Metin:
İN'ÂM
Allah'ın insana nimet vermesi, ihsanda bulunması anlamında bir Kur'an tabiri.
Sözlükte "güzel ve parlak olmak, müreffeh ve rahat olmak" anlamındaki naam kökünden masdar olup "birine İyilik etmek, bir nimetten yararlandırmak, rahata kavuşturmak" gibi mânalara gelir; dinî literatürde ise Allah'ın insanlara maddî ve manevî nimetler vermesini ifade eder. Râgıb el-İsfahânî, in'âmı "başka birine ihsanda bulunmak" şeklinde tanımladıktan sonra bu kavramın sadece insanlara yapılan İyilik için kullanılabileceğini söyler 463 Fahred-din er-Râzî de in'âmın karşılıksız vermeyi ifade ettiğini belirtir. Bu sebeple Allah'ın kullarına bağışladığı bütün iyi şeyler birer nimettir, çünkü Allah'ın asla karşılığa ihtiyacı yoktur.464
Kur'ân-ı Kerîm'de değişik fiil kalıplarıyla on sekiz yerde geçen in'âm kavramı bunların çoğunda nesnesi belirtilmeden mutlak olarak, bir kısmında ise "nimet in'âm etmek" şeklinde yer almakta, on beş âyette Allah'a 465bir âyette hem Allah'a hem Peygamber'e 466 nisbet edilmektedir. İn'âm ile aynı kökten gelen ni'met kelimesi elli âyette, aynı anlamdaki na'me iki âyette "bol nimet" mâ-nâsındaki naîm ise daha çok cennetle ilgili olarak on yedi yerde geçmektedir. İn'âm ve aynı kökten türeyen kelimeler hadislerde de yer almaktadır.467 Bu hadislerin çoğunda in'âm kavramı Allah'ın kuluna lütuf ve ihsanını ifade etmektedir. "Allah kuluna nimet ihsan edince mutlaka onun eserini üzerinde görmek ister 468 mealindeki hadiste in'âmın özellikle "mal varlığı" anlamında kullanıldığı anlaşılmaktadır.

Veri kümesinden alıntılar:
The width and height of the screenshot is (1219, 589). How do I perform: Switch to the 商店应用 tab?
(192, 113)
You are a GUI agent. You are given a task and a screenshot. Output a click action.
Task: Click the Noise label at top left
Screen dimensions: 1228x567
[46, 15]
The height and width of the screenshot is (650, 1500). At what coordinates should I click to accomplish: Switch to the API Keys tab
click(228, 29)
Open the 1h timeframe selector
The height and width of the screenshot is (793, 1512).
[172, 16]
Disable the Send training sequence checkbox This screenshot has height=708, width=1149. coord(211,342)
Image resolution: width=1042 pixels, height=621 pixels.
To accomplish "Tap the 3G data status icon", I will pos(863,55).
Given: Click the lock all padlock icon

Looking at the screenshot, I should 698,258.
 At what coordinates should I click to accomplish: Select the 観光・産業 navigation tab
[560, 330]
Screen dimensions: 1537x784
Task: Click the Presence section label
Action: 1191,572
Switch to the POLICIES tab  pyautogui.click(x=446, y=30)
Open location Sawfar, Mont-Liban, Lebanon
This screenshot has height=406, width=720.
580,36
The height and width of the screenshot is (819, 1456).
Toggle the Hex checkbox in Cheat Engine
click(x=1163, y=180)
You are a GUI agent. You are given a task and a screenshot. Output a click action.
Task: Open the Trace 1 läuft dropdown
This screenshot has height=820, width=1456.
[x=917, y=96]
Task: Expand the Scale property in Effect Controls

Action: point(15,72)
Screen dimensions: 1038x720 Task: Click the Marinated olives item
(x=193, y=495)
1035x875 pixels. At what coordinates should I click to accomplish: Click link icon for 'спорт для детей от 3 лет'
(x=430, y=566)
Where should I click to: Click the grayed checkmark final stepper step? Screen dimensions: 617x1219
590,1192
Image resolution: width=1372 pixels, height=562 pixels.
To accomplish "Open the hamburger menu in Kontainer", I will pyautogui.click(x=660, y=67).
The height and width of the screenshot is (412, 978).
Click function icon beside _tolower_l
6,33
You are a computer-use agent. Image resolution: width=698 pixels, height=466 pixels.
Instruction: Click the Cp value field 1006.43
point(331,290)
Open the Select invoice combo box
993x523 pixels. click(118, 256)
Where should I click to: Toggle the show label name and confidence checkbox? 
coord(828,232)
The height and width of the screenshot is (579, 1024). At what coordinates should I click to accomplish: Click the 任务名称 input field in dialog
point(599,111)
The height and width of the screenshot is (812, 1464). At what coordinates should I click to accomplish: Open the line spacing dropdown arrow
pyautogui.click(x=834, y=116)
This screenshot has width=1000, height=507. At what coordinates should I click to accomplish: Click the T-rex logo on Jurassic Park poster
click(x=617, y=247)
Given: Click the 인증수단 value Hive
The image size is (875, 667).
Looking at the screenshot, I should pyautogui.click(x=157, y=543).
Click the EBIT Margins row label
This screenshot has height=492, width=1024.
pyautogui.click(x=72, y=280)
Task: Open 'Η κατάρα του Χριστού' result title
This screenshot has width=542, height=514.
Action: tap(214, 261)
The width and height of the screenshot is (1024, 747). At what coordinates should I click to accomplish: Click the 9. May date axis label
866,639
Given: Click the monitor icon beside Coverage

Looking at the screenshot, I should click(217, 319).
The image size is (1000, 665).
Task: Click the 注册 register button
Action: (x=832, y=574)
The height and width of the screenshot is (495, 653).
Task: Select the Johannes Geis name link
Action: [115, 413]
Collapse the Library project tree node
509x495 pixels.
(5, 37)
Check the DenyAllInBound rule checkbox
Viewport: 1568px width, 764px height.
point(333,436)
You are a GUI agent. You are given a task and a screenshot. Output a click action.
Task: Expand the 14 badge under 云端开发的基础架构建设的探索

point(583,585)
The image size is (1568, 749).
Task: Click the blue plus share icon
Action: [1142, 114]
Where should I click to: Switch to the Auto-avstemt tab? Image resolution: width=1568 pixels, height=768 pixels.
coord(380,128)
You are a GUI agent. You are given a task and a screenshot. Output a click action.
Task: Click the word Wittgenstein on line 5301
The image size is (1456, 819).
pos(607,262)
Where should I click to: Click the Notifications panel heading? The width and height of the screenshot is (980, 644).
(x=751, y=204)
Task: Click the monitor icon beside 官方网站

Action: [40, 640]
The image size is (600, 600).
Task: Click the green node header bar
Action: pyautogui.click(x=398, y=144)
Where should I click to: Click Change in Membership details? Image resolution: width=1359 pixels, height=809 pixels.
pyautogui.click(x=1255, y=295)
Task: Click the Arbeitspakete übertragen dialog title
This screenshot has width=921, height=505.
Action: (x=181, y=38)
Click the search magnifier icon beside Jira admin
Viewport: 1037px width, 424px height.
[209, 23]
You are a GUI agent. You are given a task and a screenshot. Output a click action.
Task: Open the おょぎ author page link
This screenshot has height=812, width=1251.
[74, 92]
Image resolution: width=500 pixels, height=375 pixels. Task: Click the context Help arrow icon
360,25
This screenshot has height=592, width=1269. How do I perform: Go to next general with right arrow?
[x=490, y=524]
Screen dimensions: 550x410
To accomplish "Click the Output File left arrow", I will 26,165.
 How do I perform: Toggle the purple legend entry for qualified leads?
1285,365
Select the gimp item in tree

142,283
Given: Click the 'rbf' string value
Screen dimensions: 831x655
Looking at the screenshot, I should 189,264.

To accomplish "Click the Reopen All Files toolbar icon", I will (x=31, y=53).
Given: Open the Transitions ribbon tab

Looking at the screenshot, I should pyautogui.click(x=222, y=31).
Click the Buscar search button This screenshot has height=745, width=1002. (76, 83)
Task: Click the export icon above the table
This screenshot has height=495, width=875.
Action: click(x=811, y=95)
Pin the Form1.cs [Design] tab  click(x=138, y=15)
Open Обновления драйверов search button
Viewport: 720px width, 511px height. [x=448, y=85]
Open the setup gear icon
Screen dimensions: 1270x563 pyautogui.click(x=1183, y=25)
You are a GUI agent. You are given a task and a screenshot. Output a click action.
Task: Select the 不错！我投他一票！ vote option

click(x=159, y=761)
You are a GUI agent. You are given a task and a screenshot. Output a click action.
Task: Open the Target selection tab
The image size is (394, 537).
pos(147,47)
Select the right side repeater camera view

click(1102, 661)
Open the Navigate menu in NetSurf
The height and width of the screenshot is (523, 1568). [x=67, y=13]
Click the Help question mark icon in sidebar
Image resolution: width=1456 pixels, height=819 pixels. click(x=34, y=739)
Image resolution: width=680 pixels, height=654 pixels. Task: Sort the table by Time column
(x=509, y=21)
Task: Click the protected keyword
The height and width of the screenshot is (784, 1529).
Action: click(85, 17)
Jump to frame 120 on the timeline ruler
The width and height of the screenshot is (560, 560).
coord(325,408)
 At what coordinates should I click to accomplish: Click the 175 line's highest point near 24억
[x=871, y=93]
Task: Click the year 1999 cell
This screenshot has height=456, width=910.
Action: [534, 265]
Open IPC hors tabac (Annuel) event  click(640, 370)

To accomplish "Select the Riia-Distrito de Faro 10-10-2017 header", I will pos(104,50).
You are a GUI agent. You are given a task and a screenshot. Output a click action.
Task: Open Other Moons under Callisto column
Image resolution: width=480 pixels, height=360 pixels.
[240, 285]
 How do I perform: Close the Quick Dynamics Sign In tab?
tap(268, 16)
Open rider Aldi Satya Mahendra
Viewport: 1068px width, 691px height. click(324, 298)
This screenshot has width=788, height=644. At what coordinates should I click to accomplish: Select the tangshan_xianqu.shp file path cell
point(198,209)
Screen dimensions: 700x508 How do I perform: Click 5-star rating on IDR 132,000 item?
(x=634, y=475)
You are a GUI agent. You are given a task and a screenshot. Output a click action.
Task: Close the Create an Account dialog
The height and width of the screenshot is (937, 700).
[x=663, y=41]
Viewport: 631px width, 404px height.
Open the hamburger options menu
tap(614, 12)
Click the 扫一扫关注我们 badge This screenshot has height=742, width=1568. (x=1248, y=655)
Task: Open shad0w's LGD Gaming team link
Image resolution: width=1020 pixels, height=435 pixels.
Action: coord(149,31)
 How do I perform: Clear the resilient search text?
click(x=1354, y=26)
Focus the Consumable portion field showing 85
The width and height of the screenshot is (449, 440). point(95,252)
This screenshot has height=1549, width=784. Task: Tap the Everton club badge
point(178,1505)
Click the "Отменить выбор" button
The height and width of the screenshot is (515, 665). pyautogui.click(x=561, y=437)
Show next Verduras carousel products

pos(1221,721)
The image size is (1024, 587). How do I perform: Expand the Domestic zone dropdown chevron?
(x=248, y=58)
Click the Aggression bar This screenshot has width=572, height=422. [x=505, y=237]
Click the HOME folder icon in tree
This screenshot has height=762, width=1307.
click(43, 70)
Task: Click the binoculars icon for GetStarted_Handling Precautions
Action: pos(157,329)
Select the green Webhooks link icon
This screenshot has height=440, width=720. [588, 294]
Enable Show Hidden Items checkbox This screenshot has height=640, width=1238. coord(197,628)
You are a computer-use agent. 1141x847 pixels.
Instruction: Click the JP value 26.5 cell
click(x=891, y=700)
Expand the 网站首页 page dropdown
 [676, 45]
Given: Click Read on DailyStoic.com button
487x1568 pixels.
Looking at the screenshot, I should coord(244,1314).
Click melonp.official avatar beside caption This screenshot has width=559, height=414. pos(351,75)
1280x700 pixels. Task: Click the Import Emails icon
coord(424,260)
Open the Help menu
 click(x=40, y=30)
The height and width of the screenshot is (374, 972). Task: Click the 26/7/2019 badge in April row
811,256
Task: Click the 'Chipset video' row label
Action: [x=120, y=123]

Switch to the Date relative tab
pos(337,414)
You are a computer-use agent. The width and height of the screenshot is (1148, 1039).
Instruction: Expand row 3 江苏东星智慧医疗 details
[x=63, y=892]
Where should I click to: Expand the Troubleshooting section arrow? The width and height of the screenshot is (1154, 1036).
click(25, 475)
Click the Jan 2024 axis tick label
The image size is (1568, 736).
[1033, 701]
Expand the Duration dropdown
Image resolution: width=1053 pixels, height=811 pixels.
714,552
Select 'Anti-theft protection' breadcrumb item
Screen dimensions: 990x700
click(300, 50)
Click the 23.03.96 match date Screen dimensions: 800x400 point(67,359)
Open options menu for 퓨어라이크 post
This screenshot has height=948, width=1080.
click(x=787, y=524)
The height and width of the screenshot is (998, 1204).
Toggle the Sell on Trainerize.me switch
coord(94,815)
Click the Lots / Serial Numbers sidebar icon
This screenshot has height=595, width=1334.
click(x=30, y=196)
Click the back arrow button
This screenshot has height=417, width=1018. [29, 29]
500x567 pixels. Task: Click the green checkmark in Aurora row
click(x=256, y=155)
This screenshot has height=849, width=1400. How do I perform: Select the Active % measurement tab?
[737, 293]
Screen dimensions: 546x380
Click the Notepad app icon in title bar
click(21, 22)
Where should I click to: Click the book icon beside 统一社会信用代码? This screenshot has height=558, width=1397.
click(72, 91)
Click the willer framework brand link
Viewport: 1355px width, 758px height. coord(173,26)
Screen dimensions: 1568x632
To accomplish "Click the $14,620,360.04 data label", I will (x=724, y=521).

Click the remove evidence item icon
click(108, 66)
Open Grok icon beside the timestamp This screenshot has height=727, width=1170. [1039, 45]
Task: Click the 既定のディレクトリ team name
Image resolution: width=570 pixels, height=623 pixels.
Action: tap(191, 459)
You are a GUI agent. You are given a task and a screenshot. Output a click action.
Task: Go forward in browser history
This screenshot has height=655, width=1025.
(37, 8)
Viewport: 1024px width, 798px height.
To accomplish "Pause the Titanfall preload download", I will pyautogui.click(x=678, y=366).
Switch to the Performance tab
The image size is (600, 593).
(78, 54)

Yapılacak iş: Aşağıdaki ifadelerin metne uyup uymadığını belirleyiniz: (a) Râgıb el-İsfahânî'ye göre in'âm kavramı yalnızca insanlara yapılan iyilik için kullanılabilir; (b) naîm kelimesi Kur'an'da elli âyette geçer; (c) in'âm kavramı Kur'ân-ı Kerîm'de on sekiz yerde geçer. Her ifade için evet veya hayır deyip kararı belirleyen sözleri metinden aynen alıntılayınız. Kayıtların buradaki çalışmayla hiçbir ilgisi yoktur.

Cevap:
(a) Evet: "bu kavramın sadece insanlara yapılan İyilik için kullanılabileceğini söyler"
(b) Hayır: "naîm ise daha çok cennetle ilgili olarak on yedi yerde geçmektedir"
(c) Evet: "değişik fiil kalıplarıyla on sekiz yerde geçen in'âm kavramı"